Somehow I got through my teenage prog metal phase without hearing Fates Warning, despite their output of progressive metal starting before I was born, so I decided to give Theories of Flight, their 2016 release, a listen. Theories is their twelfth studio album and approximately represents the band’s lineup since 2007. The eight tracks cover over 52 minutes of classic-sounding American prog rock. Ray Adler’s vocals soar over the complicated rhythm figures, the distorted background guitars revel in palm-muted accents, breakdowns and bridges are full of shifting tempos and double-bass drum fills. The end result is a kind of symphony – something very carefully crafted and not released until the band was 100% satisfied with their performance. Theories comes off as highly controlled, even restricted, but within these self-imposed boundaries Fates Warning makes its own kind of complex fun.

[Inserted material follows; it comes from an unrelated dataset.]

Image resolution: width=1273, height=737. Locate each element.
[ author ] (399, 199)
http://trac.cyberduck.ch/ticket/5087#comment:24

This isn’t speed metal, and though there are some fast riffs and fast solos, the tempos are generally moderate. The energy of these songs is consequently a bit restrained, matching the contemplative lyrics. Most of the songs on Theories of Flight are between four and six minutes long with fairly traditional structures, though both “The Light and Shade of Things” and “The Ghosts of Home” are multi-movement opuses over ten minutes long dealing with the physical and psychological isolation resulting from the end of relationships. Something tells me I’d have really enjoyed this as a teen, though the lower energy level of these songs has me less rapt than I might have been 15 years ago. That said, there isn’t a bad song on this album, and I’d call Theories a success. Each song sets its parameters and then fills out within its limits in an obviously intentional way. So even when the metrical shifts aren’t really justified except as a musical exercise, they still work in the context of the track and album, because that’s what this album is about: exploring what you can do within limits established either by you or by an external force.
There are a few genuinely catchy melodies on this album. “Seven Stars” is an obvious anthem and album highlight, settling right into a perfect headbanging tempo and rhythm and letting Adler show off his wailing vocals. The song isn’t really about anything except trying to move on from a vague sense of loss, but it also doesn’t really need to be about anything more. It has a catchy riff, an addicting rhythm, a somber moment during the breakdown, a sustained and legato guitar solo, and enough chorus repeats to allow fans to chant along. The aforementioned “The Light and Shade of Things” spends a few minutes building a ponderous and lightly-cymballed opening before exploding in tight, sandy distortion while the chorused lyrics punch through the syncopated drums and guitars. The third movement is clearly in the vein of Led Zeppelin’s clean tone rhythm figures, and the song finally settles back into the heavy headbanging of the second movement before coming to a reflective close.
After having heard the album a few times over a few days, I ended up quite liking it. Theories of Flight is among the albums I’d give someone who wants to learn what progressive metal is about, along with Rush’s 2112 and something by Dream Theater.